Hérodiade , femme du gouverneur Hérode Antipas à qui Jean avait dit «  Il ne t'est pas permis de garder la femme de ton frère ». (Marc 6-18,19) voulut se venger. Elle profita d'une promesse de son mari à sa fille Salomé  : «  Demande moi ce que tu veux et je te le donnerai » pour réclamer la tête de Jean Baptiste. Il fut donc décapité.

 

 

 

Côté droit.

L'Agneau aux sept sceaux   : lancette en plein cintre datée de 1851 et achetée par la Fabrique. Grisaille décorative peinte avec au centre un médaillon représentant l'Agneau aux sept sceaux. Une inscription se lit sur la couronne du médaillon : «  AGNVS DEI QVI OCCISVS EST QVI TOLLIT PECCATA MVNDI  » ( L'Agneau de Dieu qui a été sacrifié enlève les péchés du monde ).

«  Et je vis, dans la main droite de Celui qui siège sur le trône, un livre écrit au-dedans et au dehors, scellé de sept sceaux ». (Apocalypse de Jean 5,1) .

Les sept sceaux sont les sceaux qui ferment le Livre. Seul, L'Agneau peut les décacheter afin d'ouvrir le Livre à la compréhension. Il renferme les sept prophéties de Dieu qui décrivent les fléaux devant advenir avant la fin du monde.

Le Martyre de Saint André   : vitrail daté de1899, signé de Lucien Bégule et acheté par la Fabrique cette même année. Cette lancette, en plein cintre, est un véritable tableau. Les couleurs, là encore, découlent de l'amour de Bégule pour le Moyen-âge.

Saint André fut un disciple de Jean Baptiste. Il prêcha l'Evangile jusque sur les côtes de la Mer Noire. Il fut crucifié tête en bas sous le règne de Néron, par ordre du proconsul dont il avait, d'après la Légende dorée, converti l'épouse. Il dut «  sacrifier aux idoles ou mourir sur la croix ».

 

 

 

Mur du fond

Le baptême du Christ   : lancette en plein cintre signée par Lucien Bégule . En 1897, Monsieur l'abbé André Cognat acheta ce vitrail pour la nouvelle travée de l'église de Pollionnay, construite en 1863.

Il faut remarquer la nudité du Christ qui accueille l'Amour du Père par le baptême : humilité d'un Dieu qui s'est fait homme. Sa tunique rouge fait pressentir la Passion de Jésus. La colombe sur la tête du Christ représente l'Esprit-Saint. On peut lire sur un phylactère : «  ECCE AGNUS DEI  » ( Voici l'Agneau de Dieu ).

Jean a annoncé la venue de Jésus Christ en proclamant au peuple de Judée et de Jérusalem : «  Je vous ai baptisé d'eau, mais Lui vous baptisera d'Esprit-Saint ». Il a été désigné pour baptiser le Christ sur les bords du Jourdain : «  Tu es mon Fils bien-aimé, il m'a plu de Te choisir » (Marc 1-10 ,11).

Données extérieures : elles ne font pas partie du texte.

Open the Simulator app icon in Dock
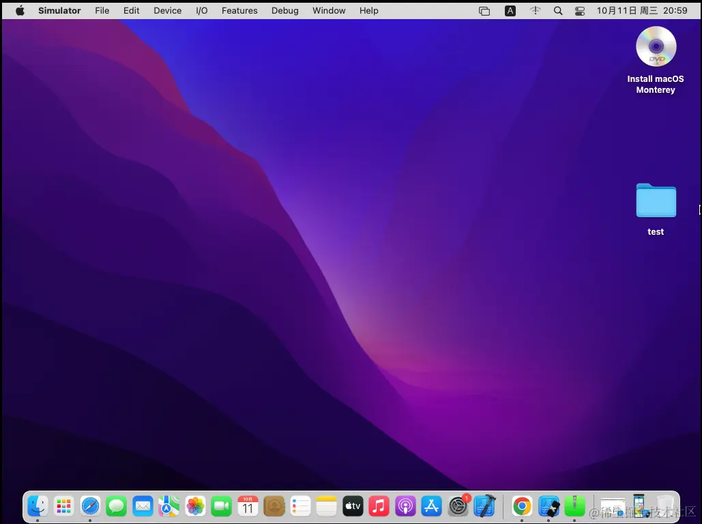Viewport: 702px width, 524px height. coord(549,506)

La Visitation   : lancette en plein cintre de Lucien Bégule et datée de 1898. Ce vitrail fut donné par Mademoiselle de Saint Bonnet à l'église Saint Jean Baptiste de Pollionnay.

Il faut remarquer le manteau bleu de la Vierge, couleur de la virginité, manteau qui recouvre la longue tunique rouge symbole de la mort du Christ.

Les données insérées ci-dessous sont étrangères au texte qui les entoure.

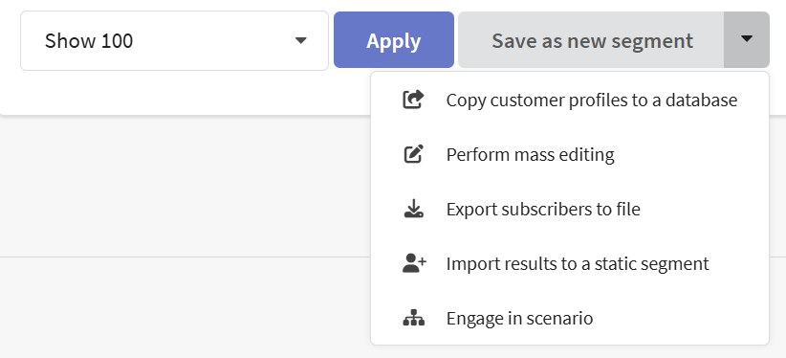786x358 pixels.
Task: Click the copy-to-database share icon
Action: (413, 100)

Après l'annonciation par l'ange Gabriel de la grossesse de sa cousine Elisabeth : «  Elisabeth est enceinte d'un fils dans sa vieillesse, elle qu'on appelait la stérile, car rien n'est impossible à Dieu «  (Luc 26-39), Marie se met en route pour être aux côtés de sa cousine. A son arrivée, l'enfant d'Elisabeth «  bondit en son sein et elle fut remplie du Saint Esprit  ».

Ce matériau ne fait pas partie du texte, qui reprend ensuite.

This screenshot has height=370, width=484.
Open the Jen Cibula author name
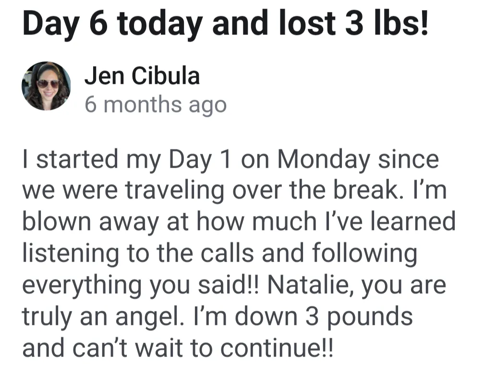click(x=142, y=76)
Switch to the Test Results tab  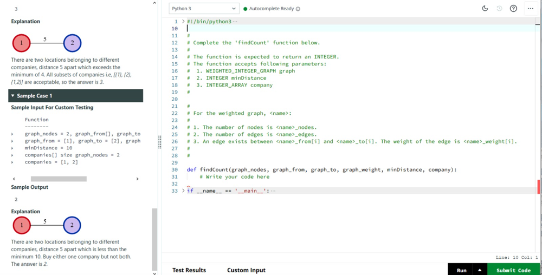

L'Assomption   : lunette circulaire, peut-être de Lucien Bégule , datée de 1851, déposée et reposée en 1863 après l'ajout d'une travée dans l'église.

L'Assomption est un dogme mariologique de l'Eglise catholique, selon lequel, à la fin de sa vie terrestre, la mère de Jésus a été élevée au ciel. Cette fête célèbre la mort et la résurrection glorieuse, l'entrée au ciel et le couronnement, de la Bienheureuse Vierge Marie .

Le 1 er Novembre 1950 , le Pape Pie XII a défini solennellement le dogme de l'Assomption de la Vierge Marie. Cette fête est très ancienne. Elle se célébrait dès le VI ème siècle en Orient sous le nom de Dormition de la Sainte Vierge .

 

Les murs latéraux .

Les huit vitraux latéraux sont des lancettes en plein cintre achetés par la Fabrique en 1851, puis en 1863 pour ceux du fond au moment de l'agrandissement de l'église. Ce sont des grisailles peintes, à décor géométrique, qui rendent l'église moins sombre. Technique employée souvent au Moyen-Age, la grisaille était faite de verre broyé très fin avec un liant.

Notre modeste église renferme ces splendides vitraux dont certains ont été créés par le célèbre maître-verrier lyonnais du XIX ème siècle : Lucien Bégule .

Je vous inviter à venir les admirer.